### Text block
>> BEGIN

Monday, November 18, 2013

Parenting Through Your Fear and Sadness

There are a few parenting moments that can hit you like a sucker punch.        

One of the most air-sucking ones is when you hear your child say "I hate you". It usually comes right after you have told your child a consequence for not following a rule or a direction. The two of you are "in it" and your child has used heavy artillery with those three words.

Another moment might come when your child questions a death in the family, a divorce, or other tough time for your family.  You'll see your child hurting or struggling to adjust.

These moments are just awful..  They're heartbreaking. In these moments, your child forgets you only want what's best.  They are only thinking about privileges lost and being forced to deal with changes they didn't want and never asked for.

It's is crucial to push through and Be The Parent.
 

Hear me on the this. Yes, there are going to be times in parenting when you hear "I hate you". It will sting but you cannot let the moment hold you hostage. Yes, your family may go through something at some point and you will be tempted to "go easy" on your child because "things have been so hard". I get the thinking but it's not what your child really needs.

Kids really do need limits to feel safe. Rules, limits, and a consistent schedule tell your child that an adult is in charge and that you've got this. When their daily structure changes or rules are bent for them, kids sense this and it doesn't build security.  It increases anxiety and worry. 

For them, if things are changing, things must be really bad.  If they see a parent become easily disabled with a momentary outburst, they may initially feel victorious because it's what they think they want.  However, after, when things are calm, they start to wonder: "Who's really in charge here?"

I've written about this before and know I will again. Without limits, kids falter, either emotionally or behaviorally.

It's so important that you not fear your child's rebellion, aggression, or upset.  It feels overwhelming in the moment but it doesn't last.  If you tow the line and hold the boundary, you are giving your child room to settle and gain perspective.  Without that wall, without that limit, kids gets anxious and they start to become unraveled.  There's no way for a child to calm and gain perspective in that anxious state.  Instead, your child will up the ante and increase the acting out behavior until you are forced to respond. 

Setting limits won't compromise your relationship with your child but not setting them could cost you your child's respect.

Remind yourself that this bad mood, this "I hate you" moment is temporary.  It won't last.  Set the limit.  Enforce the rule.  Show your child who's in charge and then he or she can get back to the business of being a kid.

When families go through periods of change, everyone needs time to adjust.  When a grandparent dies, parents divorce or separate, or when there's a financial hardship, the family is forced out of the comfort of regular, everyday schedules.  Make room for this sadness.  Talk about it out loud.  Share your feelings and encourage everyone else to do the same.

You may schedule less things.  You might plan fewer social outings.  All of that is normal, expected, and encouraged.  However, this is NOT the time to back off of rules or expectations.  Homework still needs to get done.  Bedtimes still happen. Rules around TV and other electronics still need to exist.

Why? 

Because when your world is falling apart and everything is changing, everyone--including us grown-up kids--will feel more comfortable in a predictable environment.  If you give your kids a pass on homework or let disrespectful language pass without acknowledgment, your child has no grounding--no foundation to rely on.

>> END

### Data entries
>> BEGIN

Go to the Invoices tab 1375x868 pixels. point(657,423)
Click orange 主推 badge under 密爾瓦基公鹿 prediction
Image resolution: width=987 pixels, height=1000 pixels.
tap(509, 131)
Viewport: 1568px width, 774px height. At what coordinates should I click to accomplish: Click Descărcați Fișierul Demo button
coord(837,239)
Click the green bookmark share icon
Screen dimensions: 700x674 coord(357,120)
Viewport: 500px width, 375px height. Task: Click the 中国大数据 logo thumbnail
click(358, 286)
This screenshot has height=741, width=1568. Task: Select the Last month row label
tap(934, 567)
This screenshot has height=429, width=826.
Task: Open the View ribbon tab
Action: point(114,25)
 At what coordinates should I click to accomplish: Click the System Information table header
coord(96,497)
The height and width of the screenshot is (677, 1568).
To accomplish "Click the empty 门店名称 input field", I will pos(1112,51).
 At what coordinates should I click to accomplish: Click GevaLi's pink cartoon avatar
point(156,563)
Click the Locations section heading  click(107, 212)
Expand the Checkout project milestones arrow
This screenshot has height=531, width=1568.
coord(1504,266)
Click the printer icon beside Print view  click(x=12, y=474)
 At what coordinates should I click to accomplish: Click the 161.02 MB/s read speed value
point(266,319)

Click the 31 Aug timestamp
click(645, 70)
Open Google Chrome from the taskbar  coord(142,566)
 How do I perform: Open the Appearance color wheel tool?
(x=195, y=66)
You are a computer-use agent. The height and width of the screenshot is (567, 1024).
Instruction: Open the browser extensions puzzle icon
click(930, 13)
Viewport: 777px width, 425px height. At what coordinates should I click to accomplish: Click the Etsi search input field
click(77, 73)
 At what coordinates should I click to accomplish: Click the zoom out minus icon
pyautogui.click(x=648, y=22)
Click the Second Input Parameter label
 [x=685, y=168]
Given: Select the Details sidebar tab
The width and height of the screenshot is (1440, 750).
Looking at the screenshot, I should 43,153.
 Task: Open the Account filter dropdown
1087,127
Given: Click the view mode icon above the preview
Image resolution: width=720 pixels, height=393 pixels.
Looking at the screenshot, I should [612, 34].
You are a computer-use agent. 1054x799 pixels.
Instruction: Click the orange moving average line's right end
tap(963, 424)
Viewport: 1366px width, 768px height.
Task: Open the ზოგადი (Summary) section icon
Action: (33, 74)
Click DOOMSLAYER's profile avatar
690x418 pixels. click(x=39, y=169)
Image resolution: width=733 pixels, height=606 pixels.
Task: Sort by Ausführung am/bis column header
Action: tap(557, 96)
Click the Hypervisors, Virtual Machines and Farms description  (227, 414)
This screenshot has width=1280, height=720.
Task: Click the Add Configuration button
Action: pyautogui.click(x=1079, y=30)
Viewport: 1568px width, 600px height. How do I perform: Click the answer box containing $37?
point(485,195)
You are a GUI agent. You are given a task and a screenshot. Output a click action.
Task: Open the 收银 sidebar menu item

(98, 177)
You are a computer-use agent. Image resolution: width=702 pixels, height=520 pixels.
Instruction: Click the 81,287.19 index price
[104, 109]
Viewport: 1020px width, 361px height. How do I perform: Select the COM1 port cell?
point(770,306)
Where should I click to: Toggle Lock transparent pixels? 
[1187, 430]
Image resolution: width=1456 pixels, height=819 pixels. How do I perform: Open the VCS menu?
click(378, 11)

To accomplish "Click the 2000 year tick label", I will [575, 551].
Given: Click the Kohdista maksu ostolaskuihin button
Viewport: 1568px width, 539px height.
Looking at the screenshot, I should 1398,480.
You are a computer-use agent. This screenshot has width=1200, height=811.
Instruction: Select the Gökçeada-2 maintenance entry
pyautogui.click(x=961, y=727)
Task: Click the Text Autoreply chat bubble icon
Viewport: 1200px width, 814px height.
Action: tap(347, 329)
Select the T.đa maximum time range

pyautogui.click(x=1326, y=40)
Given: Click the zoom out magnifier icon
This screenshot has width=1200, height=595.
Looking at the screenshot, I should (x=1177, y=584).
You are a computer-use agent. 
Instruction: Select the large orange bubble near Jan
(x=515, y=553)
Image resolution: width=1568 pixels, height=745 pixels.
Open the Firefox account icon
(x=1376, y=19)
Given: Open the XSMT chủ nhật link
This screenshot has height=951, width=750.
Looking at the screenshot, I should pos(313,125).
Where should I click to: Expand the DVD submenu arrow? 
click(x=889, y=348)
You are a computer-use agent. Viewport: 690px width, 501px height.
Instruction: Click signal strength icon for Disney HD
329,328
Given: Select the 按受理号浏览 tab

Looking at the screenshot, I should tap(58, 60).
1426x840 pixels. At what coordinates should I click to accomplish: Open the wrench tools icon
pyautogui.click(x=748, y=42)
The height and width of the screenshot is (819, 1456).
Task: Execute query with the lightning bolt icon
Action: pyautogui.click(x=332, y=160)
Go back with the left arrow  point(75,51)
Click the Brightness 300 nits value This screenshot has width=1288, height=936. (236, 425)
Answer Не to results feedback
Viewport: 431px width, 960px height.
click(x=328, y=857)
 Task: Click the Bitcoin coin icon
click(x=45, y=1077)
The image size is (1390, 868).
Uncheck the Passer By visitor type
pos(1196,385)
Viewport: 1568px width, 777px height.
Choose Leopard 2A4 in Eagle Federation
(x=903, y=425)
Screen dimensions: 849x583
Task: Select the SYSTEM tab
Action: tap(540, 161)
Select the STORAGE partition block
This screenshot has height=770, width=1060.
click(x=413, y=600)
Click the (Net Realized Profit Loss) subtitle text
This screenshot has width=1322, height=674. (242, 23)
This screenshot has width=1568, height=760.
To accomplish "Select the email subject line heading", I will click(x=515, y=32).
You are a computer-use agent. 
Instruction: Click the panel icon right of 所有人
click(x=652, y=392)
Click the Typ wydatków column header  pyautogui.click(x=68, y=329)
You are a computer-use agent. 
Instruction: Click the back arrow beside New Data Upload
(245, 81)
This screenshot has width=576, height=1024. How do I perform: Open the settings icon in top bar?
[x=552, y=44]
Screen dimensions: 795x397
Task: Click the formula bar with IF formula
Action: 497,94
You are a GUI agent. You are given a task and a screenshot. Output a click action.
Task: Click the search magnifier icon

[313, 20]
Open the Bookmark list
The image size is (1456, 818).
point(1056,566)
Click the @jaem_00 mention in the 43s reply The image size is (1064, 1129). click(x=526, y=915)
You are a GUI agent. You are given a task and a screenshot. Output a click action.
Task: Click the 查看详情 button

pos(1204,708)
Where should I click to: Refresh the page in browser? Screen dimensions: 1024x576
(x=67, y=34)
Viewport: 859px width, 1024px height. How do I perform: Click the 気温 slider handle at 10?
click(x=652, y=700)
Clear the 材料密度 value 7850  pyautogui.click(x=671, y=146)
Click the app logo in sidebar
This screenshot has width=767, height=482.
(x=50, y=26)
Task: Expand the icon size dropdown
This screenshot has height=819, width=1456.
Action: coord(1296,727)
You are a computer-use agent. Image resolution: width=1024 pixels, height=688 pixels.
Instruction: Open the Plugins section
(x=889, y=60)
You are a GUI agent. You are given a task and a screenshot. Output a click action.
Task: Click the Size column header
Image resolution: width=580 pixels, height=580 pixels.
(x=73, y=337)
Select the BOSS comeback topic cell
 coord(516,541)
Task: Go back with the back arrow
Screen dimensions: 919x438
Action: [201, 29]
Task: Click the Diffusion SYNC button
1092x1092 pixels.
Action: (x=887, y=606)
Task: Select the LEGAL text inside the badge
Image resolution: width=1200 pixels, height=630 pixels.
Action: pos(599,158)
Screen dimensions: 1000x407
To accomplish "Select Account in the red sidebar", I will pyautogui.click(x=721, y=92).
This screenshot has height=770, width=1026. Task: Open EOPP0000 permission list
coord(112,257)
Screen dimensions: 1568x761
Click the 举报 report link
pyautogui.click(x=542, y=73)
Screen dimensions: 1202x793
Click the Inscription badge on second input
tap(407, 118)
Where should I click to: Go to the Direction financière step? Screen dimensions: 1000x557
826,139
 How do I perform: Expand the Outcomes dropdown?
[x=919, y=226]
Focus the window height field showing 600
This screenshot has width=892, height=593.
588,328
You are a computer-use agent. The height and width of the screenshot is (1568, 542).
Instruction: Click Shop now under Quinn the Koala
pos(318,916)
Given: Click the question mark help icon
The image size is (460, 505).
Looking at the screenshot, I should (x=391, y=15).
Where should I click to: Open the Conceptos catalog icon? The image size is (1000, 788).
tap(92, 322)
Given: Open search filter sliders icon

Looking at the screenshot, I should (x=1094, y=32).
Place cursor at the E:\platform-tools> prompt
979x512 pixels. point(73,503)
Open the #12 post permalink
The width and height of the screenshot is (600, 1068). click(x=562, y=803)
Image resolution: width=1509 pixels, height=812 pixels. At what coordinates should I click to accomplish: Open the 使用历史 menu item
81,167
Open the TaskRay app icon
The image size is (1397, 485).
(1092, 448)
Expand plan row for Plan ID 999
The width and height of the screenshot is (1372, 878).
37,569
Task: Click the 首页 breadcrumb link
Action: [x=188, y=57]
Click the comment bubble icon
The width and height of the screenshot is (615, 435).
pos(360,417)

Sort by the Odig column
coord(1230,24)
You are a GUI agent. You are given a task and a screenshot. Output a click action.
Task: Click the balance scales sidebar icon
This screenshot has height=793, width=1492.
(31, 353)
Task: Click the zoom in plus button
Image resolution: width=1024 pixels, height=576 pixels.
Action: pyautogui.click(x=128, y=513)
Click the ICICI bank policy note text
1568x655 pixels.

>> END

### Exercises to complete
(a) Copy out the parenting post, word for word, from "Monday, November 18, 2013" down to "those three words.".
(b) Pick up the parenting post where it stops and write what comes next.

### Answers provided
(a)
Monday, November 18, 2013

Parenting Through Your Fear and Sadness

There are a few parenting moments that can hit you like a sucker punch.        

One of the most air-sucking ones is when you hear your child say "I hate you". It usually comes right after you have told your child a consequence for not following a rule or a direction. The two of you are "in it" and your child has used heavy artillery with those three words.

(b)
"Getting back to normal" feels safe for kids.  It builds security and promotes healing.  If the schedule is changing and they don't know what's expected of them, kids will become anxious and as I said above, there is no healing in those moments--only worry.  In order for your kids to heal and find peace amidst the change, they need as much as possible to stay the same. They will crave what is familiar.  It's their grounding and where they will find comfort.

Look, I get it. Rules and limits don't sound warm and fuzzy.  They don't seem as nurturing as a free pass might.  Telling a child who is grieving a loss or missing a parent who lives somewhere else to go to bed might sound heartless.

 Limits can be nurturing and you can add nurturance to limits. 

You can stay in your child's room until he or she falls asleep. You can pass a loving note under the door of a child who is shut away in a bedroom and giving you the silent treatment.  Letting your child know that an adult is in charge makes it easier to go to sleep at night and to school in the morning.  Creating normalcy, or your new normal, will decrease anxiety and worry.  Your child will build resiliency and begin to thrive during a changing time.

Guess what?  As you've heard me say before, we're all just grown-up kids here and what's true for kids is true for us, too.  Schedules and structures help us feel safe, too.  Creating predictability during an unpredictable time will help you, too.

By helping your child heal, you are helping yourself.

This is how you get your parenting win amidst the hardest and most challenging of times.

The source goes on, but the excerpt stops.